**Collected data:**
Start of Block

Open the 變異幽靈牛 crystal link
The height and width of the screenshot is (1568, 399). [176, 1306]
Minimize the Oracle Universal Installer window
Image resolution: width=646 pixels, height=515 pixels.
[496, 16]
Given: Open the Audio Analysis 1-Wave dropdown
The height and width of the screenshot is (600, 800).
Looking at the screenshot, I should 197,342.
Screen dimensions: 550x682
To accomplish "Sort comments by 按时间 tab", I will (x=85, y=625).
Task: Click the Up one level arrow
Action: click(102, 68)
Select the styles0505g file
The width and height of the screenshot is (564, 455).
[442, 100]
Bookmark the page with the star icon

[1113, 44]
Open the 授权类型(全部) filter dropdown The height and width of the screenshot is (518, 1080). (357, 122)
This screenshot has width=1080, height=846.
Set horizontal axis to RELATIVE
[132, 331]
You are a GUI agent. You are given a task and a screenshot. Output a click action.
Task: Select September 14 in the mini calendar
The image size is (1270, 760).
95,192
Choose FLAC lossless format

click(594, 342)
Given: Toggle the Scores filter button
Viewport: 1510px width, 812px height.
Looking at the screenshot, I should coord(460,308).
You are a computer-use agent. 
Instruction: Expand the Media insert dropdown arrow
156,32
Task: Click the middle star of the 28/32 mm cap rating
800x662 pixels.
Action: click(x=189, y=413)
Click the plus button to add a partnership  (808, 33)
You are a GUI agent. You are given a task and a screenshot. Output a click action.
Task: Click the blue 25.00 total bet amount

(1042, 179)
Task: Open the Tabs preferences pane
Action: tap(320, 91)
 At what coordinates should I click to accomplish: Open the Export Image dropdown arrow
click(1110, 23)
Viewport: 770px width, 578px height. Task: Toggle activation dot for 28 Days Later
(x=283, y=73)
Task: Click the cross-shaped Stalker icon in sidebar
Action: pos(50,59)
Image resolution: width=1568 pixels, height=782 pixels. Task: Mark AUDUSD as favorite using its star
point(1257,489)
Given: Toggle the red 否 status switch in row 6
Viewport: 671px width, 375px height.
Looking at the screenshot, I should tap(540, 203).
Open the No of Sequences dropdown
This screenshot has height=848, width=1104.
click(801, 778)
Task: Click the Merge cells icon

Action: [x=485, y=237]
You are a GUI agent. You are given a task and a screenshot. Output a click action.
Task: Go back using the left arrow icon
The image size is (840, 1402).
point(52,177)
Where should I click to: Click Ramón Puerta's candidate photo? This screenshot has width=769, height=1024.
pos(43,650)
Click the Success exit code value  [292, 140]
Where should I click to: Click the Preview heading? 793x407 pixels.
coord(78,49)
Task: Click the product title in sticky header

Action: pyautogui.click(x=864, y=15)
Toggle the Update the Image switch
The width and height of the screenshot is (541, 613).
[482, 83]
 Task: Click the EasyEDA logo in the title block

End of Block

**Prompt:**
Every entry needs to be copied exactly as it was written.

**Finished exercise:**
Open the 變異幽靈牛 crystal link
The height and width of the screenshot is (1568, 399). [176, 1306]
Minimize the Oracle Universal Installer window
Image resolution: width=646 pixels, height=515 pixels.
[496, 16]
Given: Open the Audio Analysis 1-Wave dropdown
The height and width of the screenshot is (600, 800).
Looking at the screenshot, I should 197,342.
Screen dimensions: 550x682
To accomplish "Sort comments by 按时间 tab", I will (x=85, y=625).
Task: Click the Up one level arrow
Action: click(102, 68)
Select the styles0505g file
The width and height of the screenshot is (564, 455).
[442, 100]
Bookmark the page with the star icon

[1113, 44]
Open the 授权类型(全部) filter dropdown The height and width of the screenshot is (518, 1080). (357, 122)
This screenshot has width=1080, height=846.
Set horizontal axis to RELATIVE
[132, 331]
You are a GUI agent. You are given a task and a screenshot. Output a click action.
Task: Select September 14 in the mini calendar
The image size is (1270, 760).
95,192
Choose FLAC lossless format

click(594, 342)
Given: Toggle the Scores filter button
Viewport: 1510px width, 812px height.
Looking at the screenshot, I should coord(460,308).
You are a computer-use agent. 
Instruction: Expand the Media insert dropdown arrow
156,32
Task: Click the middle star of the 28/32 mm cap rating
800x662 pixels.
Action: click(x=189, y=413)
Click the plus button to add a partnership  (808, 33)
You are a GUI agent. You are given a task and a screenshot. Output a click action.
Task: Click the blue 25.00 total bet amount

(1042, 179)
Task: Open the Tabs preferences pane
Action: tap(320, 91)
 At what coordinates should I click to accomplish: Open the Export Image dropdown arrow
click(1110, 23)
Viewport: 770px width, 578px height. Task: Toggle activation dot for 28 Days Later
(x=283, y=73)
Task: Click the cross-shaped Stalker icon in sidebar
Action: pos(50,59)
Image resolution: width=1568 pixels, height=782 pixels. Task: Mark AUDUSD as favorite using its star
point(1257,489)
Given: Toggle the red 否 status switch in row 6
Viewport: 671px width, 375px height.
Looking at the screenshot, I should tap(540, 203).
Open the No of Sequences dropdown
This screenshot has height=848, width=1104.
click(801, 778)
Task: Click the Merge cells icon

Action: [x=485, y=237]
You are a GUI agent. You are given a task and a screenshot. Output a click action.
Task: Go back using the left arrow icon
The image size is (840, 1402).
point(52,177)
Where should I click to: Click Ramón Puerta's candidate photo? This screenshot has width=769, height=1024.
pos(43,650)
Click the Success exit code value  [292, 140]
Where should I click to: Click the Preview heading? 793x407 pixels.
coord(78,49)
Task: Click the product title in sticky header

Action: pyautogui.click(x=864, y=15)
Toggle the Update the Image switch
The width and height of the screenshot is (541, 613).
[482, 83]
 Task: Click the EasyEDA logo in the title block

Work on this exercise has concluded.